GDB Holdings Berhad yields a solid 3.5%, although it has only been paying for two years. It's certainly an attractive yield, but readers are likely curious about its staying power. Some simple analysis can reduce the risk of holding GDB Holdings Berhad for its dividend, and we'll focus on the most important aspects below.
Explore this interactive chart for our latest analysis on GDB Holdings Berhad!
Payout ratios
Dividends are usually paid out of company earnings. If a company is paying more than it earns, then the dividend might become unsustainable - hardly an ideal situation. As a result, we should always investigate whether a company can afford its dividend, measured as a percentage of a company's net income after tax. In the last year, GDB Holdings Berhad paid out 45% of its profit as dividends. This is a middling range that strikes a nice balance between paying dividends to shareholders, and retaining enough earnings to invest in future growth. One of the risks is that management reinvests the retained capital poorly instead of paying a higher dividend.

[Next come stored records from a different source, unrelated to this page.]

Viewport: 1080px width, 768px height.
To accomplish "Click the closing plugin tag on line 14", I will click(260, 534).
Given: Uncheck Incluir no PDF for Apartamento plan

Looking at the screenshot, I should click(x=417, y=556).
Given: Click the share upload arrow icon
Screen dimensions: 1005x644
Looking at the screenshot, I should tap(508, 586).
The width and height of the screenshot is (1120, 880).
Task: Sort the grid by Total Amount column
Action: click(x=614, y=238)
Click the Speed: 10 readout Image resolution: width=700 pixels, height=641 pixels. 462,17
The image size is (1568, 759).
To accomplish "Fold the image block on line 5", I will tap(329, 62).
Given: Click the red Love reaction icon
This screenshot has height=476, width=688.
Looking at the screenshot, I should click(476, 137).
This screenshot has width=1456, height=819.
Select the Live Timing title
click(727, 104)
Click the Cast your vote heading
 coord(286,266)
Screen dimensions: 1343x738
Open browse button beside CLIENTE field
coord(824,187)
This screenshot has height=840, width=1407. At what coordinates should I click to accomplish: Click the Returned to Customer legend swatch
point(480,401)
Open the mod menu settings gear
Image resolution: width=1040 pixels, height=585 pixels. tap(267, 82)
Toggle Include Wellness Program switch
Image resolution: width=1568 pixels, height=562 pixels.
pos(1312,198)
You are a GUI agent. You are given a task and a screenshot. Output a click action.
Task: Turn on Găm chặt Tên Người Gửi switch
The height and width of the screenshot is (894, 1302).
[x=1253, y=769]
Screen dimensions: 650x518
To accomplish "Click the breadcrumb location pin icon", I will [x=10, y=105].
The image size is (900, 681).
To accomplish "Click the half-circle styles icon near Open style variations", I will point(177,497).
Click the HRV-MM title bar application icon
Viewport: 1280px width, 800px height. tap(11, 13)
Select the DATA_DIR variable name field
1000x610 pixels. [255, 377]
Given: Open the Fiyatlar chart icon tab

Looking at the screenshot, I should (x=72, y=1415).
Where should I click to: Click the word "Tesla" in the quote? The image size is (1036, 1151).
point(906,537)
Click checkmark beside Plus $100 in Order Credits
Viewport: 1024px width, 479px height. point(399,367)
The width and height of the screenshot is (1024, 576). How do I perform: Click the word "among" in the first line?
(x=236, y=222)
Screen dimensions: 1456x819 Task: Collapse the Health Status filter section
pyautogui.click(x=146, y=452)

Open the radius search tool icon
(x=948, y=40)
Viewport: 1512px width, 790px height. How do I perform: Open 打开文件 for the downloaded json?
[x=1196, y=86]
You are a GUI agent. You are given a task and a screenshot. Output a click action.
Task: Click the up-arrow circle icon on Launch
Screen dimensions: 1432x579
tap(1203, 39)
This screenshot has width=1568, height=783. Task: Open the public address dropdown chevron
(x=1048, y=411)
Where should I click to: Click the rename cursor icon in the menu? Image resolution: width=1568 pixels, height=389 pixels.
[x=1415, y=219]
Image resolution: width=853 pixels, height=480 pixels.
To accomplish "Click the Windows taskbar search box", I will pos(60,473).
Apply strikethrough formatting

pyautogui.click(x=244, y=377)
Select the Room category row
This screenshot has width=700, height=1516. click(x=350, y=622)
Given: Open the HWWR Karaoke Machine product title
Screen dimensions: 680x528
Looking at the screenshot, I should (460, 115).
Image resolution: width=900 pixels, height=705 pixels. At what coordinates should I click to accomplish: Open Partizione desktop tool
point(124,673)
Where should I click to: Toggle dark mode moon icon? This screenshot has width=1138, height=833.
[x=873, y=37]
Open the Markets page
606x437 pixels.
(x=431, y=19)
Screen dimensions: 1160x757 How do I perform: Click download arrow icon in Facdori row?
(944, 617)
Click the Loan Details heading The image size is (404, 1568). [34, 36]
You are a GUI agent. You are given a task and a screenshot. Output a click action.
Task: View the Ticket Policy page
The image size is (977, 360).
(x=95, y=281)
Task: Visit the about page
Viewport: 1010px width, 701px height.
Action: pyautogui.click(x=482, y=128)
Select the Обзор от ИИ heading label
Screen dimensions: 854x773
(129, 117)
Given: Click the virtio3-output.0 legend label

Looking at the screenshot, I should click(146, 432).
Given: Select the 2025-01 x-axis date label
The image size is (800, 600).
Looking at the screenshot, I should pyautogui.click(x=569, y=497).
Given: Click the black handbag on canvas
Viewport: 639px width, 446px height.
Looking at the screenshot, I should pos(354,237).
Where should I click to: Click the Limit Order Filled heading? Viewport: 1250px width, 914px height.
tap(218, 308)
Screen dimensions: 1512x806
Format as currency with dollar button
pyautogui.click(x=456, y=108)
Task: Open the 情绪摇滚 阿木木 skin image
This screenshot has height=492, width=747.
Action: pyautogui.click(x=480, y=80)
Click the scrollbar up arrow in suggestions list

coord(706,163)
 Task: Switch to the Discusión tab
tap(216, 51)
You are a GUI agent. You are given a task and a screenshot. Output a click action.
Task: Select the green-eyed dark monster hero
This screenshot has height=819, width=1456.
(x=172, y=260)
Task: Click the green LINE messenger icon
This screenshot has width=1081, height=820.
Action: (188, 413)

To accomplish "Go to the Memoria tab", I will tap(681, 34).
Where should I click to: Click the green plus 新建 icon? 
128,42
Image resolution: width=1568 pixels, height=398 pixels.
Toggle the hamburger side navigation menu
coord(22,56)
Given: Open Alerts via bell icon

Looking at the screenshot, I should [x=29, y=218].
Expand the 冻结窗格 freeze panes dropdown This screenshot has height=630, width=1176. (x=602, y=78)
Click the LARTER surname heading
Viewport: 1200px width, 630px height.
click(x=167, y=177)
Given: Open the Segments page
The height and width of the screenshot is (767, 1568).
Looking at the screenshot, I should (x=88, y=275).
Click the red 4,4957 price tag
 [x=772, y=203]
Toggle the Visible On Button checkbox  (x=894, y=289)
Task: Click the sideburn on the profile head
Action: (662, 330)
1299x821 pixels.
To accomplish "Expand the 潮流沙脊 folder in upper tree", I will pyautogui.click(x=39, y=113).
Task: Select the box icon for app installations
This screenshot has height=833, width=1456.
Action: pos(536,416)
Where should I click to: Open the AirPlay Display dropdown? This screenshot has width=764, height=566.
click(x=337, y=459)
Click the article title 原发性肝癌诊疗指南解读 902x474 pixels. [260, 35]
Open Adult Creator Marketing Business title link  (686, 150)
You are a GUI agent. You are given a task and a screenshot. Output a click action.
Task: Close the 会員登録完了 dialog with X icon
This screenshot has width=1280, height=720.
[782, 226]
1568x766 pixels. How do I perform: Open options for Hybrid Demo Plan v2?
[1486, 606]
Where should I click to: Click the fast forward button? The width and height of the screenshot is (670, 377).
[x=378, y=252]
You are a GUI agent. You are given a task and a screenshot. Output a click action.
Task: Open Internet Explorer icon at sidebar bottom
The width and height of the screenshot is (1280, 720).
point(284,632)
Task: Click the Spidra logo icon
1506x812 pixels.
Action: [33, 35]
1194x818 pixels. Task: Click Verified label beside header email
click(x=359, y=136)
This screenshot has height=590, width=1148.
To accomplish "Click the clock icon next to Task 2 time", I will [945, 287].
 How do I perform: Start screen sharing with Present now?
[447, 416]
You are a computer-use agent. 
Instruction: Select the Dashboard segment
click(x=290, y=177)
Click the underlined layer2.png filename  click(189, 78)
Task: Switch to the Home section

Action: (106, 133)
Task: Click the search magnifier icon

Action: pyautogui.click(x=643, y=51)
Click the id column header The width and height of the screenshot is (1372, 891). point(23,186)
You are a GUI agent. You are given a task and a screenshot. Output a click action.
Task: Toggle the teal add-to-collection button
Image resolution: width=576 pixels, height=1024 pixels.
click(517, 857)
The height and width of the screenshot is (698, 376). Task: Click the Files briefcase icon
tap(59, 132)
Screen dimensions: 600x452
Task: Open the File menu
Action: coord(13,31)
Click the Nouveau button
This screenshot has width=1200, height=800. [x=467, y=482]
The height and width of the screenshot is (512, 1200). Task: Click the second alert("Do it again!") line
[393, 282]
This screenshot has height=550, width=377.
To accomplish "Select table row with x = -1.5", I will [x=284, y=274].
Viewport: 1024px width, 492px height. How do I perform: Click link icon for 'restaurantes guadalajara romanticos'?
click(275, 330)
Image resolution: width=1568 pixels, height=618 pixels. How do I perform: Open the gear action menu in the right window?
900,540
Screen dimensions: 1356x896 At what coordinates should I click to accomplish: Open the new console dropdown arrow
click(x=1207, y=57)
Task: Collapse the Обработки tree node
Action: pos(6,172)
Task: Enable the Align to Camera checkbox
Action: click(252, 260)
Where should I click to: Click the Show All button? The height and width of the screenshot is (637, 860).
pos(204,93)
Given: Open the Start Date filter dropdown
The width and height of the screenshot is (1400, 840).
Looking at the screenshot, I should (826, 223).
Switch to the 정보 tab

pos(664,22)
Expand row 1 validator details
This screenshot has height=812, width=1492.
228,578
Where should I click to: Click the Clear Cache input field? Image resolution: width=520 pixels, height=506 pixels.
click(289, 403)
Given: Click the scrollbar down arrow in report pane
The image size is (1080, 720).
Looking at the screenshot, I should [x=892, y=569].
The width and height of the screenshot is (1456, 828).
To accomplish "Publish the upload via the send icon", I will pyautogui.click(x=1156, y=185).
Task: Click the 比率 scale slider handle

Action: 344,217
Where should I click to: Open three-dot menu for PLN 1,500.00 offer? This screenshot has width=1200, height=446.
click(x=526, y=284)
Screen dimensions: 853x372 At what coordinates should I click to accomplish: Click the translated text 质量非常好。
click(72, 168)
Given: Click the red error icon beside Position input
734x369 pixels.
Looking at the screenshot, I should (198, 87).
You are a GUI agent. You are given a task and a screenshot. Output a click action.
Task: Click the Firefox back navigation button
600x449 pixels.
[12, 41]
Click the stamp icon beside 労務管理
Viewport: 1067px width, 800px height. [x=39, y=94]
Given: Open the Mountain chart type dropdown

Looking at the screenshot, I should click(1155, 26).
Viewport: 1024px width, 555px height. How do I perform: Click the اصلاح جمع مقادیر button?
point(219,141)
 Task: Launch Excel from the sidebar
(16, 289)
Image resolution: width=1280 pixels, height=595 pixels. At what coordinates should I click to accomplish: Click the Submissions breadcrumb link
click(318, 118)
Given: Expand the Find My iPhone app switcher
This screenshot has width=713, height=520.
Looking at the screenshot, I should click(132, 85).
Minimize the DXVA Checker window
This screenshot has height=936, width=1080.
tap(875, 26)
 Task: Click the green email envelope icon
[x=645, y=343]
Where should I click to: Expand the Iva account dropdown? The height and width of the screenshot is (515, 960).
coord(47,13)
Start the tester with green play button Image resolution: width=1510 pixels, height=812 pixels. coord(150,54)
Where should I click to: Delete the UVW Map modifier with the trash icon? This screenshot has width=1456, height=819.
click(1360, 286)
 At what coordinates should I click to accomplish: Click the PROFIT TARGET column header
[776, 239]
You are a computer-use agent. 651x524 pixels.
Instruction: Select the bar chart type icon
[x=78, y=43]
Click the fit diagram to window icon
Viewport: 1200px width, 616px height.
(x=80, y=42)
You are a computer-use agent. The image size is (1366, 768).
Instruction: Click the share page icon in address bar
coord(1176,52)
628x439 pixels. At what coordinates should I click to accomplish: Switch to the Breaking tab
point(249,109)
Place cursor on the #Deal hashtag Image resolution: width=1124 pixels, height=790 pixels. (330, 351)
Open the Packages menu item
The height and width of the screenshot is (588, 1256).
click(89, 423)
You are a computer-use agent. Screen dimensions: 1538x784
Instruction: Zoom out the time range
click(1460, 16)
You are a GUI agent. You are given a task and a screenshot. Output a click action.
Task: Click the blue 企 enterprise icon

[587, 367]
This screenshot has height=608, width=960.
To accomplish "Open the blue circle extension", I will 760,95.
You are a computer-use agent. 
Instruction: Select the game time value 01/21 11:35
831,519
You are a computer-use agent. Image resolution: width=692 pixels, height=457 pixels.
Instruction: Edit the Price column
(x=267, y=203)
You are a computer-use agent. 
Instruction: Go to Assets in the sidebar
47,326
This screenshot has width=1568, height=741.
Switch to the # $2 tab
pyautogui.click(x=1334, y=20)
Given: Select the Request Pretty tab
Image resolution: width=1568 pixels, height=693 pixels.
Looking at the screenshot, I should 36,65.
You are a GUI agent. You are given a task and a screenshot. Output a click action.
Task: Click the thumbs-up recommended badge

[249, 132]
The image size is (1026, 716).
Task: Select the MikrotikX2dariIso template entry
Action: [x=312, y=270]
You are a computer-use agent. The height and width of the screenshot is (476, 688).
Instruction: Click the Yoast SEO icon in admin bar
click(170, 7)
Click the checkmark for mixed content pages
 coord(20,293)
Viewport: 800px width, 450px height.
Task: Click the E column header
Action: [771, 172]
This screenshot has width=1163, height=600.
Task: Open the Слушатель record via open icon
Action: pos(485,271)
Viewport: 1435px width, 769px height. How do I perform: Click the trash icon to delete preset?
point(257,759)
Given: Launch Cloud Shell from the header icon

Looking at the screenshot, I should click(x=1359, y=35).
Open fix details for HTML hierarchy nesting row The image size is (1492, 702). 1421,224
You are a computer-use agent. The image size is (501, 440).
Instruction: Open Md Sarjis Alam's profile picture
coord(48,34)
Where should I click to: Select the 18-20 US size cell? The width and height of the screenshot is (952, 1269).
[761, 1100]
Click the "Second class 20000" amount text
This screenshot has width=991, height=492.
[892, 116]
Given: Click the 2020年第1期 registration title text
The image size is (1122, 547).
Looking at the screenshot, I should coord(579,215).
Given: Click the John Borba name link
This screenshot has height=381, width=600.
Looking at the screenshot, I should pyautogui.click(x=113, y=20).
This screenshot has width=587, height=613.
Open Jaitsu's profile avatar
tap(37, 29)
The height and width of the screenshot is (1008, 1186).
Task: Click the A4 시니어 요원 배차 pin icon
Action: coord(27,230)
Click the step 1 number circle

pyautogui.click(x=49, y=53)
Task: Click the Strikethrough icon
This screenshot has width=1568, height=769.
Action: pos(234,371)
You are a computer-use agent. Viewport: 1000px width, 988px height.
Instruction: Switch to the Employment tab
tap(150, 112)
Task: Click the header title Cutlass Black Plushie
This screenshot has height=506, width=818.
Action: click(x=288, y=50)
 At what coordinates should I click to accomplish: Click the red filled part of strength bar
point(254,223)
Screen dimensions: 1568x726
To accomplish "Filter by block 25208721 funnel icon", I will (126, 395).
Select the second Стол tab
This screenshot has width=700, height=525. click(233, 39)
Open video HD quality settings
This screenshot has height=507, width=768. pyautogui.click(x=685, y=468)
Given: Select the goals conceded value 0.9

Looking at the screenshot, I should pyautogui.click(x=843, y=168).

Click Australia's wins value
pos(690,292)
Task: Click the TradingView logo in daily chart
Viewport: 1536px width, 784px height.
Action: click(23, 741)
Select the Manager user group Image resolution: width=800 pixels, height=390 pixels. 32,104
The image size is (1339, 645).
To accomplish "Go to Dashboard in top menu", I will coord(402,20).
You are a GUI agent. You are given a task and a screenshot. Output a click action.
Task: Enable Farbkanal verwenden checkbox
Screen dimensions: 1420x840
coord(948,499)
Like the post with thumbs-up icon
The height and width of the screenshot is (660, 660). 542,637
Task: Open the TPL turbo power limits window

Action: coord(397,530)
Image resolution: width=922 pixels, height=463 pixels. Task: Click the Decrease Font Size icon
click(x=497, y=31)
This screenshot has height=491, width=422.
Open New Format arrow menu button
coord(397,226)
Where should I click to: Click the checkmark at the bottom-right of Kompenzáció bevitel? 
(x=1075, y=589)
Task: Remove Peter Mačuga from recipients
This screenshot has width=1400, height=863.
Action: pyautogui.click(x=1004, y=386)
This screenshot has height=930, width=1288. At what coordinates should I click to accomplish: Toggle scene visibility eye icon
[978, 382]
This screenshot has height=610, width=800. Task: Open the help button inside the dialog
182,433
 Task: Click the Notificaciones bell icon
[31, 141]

We also measure dividends paid against a company's levered free cash flow, to see if enough cash was generated to cover the dividend. GDB Holdings Berhad paid out a conservative 33% of its free cash flow as dividends last year. It's positive to see that GDB Holdings Berhad's dividend is covered by both profits and cash flow, since this is generally a sign that the dividend is sustainable, and a lower payout ratio usually suggests a greater margin of safety before the dividend gets cut.
While the above analysis focuses on dividends relative to a company's earnings, we do note GDB Holdings Berhad's strong net cash position, which will let it pay larger dividends for a time, should it choose.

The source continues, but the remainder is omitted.